/HydroLearn

Primary LanguagePythonMIT LicenseMIT

HydroLearn: A Pipeline for Training Hydrologic ML Models

Author(s): Nicholas Majeske

Cloning

HydroLearn contains submodules (other repositories) which must be cloned for full functionality. This repository and all submodules may be cloned at once using the --recurse-submodules flag. See examples below:

git clone https://github.com/HipGraph/HydroLearn_Dev.git --recurse-submodules
git clone git@github.com:HipGraph/HydroLearn_Dev.git --recurse-submodules

Environment

HydroLearn and its dependencies are best handled using Anaconda and Pip. The script Setup.py is meant to install all dependencies and integrate (correct import statements, etc) of all submodules. First, users will need to create their conda environment:

conda create -n HydroLearn python=3.9

Once created, activate this environment and install/integrate all dependencies using the following:

conda activate HydroLearn
python Setup.py install_dependencies <pytorch_version(1.12.0)> <cuda_version(11.3)>
python Setup.py integrate_submodules

Setup.py dependency installation defaults to PyTorch and Cuda versions 1.12.0 and 11.3 but may be called with different versions supplied as second and third arguments. HydroLearn is implemented in the default versions and conflicts are likely to arise with other PyTorch and Cuda versions.

Working with HydroLearn

Quick Invocation

HydroLearn may be executed simply by invoking the Execute script:

python Execute.py

This will execute HydroLearn using all default settings defined in Variables.py. To change the execution of HydroLearn, users can provide command-line arguments similar to the example below:

python Execute.py --training:train true --evaluation:evaluate true --evaluation:evaluated_checkpoint \"Best\"
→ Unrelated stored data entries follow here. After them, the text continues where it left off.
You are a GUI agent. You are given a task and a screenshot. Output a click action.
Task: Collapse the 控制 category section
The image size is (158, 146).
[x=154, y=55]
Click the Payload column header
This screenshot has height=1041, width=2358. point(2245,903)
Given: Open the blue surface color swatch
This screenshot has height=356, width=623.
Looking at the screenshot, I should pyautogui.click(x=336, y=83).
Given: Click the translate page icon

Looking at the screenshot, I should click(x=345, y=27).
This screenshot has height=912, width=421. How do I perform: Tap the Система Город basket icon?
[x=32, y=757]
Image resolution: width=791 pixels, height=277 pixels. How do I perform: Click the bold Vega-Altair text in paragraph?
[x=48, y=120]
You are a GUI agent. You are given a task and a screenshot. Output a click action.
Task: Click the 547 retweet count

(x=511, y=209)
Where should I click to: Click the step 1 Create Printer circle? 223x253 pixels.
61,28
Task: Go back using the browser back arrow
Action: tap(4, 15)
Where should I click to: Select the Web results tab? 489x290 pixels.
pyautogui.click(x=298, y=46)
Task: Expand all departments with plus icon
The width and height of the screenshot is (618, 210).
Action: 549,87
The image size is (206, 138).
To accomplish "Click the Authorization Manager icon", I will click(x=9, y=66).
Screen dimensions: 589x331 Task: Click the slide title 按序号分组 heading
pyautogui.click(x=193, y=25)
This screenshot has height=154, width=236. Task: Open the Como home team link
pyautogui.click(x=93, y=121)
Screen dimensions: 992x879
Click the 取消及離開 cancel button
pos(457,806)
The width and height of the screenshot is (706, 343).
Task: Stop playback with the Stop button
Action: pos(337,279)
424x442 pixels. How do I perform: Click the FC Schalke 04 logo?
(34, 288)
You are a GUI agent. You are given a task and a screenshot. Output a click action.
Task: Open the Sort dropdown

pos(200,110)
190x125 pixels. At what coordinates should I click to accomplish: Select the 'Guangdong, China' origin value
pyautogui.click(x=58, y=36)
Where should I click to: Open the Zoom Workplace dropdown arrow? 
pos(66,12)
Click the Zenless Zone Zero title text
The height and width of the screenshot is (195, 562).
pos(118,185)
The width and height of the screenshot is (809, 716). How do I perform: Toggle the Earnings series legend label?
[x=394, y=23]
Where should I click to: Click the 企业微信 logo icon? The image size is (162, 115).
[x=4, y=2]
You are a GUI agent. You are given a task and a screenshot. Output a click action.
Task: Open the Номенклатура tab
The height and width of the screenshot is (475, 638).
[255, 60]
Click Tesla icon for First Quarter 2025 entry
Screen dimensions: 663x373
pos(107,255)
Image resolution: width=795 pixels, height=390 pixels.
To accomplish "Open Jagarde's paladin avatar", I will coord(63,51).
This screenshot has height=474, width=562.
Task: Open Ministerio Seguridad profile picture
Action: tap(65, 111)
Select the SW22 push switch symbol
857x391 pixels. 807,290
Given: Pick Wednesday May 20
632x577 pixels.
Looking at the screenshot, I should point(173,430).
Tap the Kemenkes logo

This invocation executes HydroLearn in train and evaluation modes and evaluates the model by checkpoint name "Best". HydroLearn uses a custom argument parser (implemented in Arguments.py) to convert command-line arguments to an equivalent Container (more on Containers below) instance. This parser uses a custom command-line argument syntax which is defined below. The example command-line arguments given above will be parsed into a container object of the following structure:

-> training
    train = True
-> evaluating
    evaluate True
    evaluated_checkpoint "Best"

In this case, the parsed container consists of two child containers named "training" and "evaluating" consisting of the variable names and values specified by our command-line arguments. Command-line arguments take the following syntactic form:

--<sub-container_path:><partition__>arg_name arg_value

where <> indicates an optional field and elements include:

  1. The argument flag "--"
  2. The sub-container path for hierarchical arguments. For example, --child:grandchild:arg_name arg_value denotes an argument by name "arg_name" and value "arg_value" located in a sub-container "grandchild" of sub-container "child". Note that this path is colon-separated and must include a trailing colon if used. The equivalent non-hierarchical argument form is --arg_name arg_value
  3. The partition this argument name-value pair is assigned to
  4. The argument name (arg_name)
  5. The argument value (arg_value)

After parsing command-line arguments to an equivalent container, HydroLearn merges this container into the default variables container (defined in Variables.py) and executes on this new variable set. Note that merging container B into container A consists of replacing the values of all common variables in A with the values of variables in container B. By default, hierarchical variables are merged in a one-to-one fashion but non-hierarchical variables are merged recursively. More specifically, non-hierarchical variables are propagated down all sub-containers replacing the value for each common variable name. This functionality allows users to set the value for all instances of a variable by providing a single non-hierachical argument rather than repeating the argument for each hierarchical instance.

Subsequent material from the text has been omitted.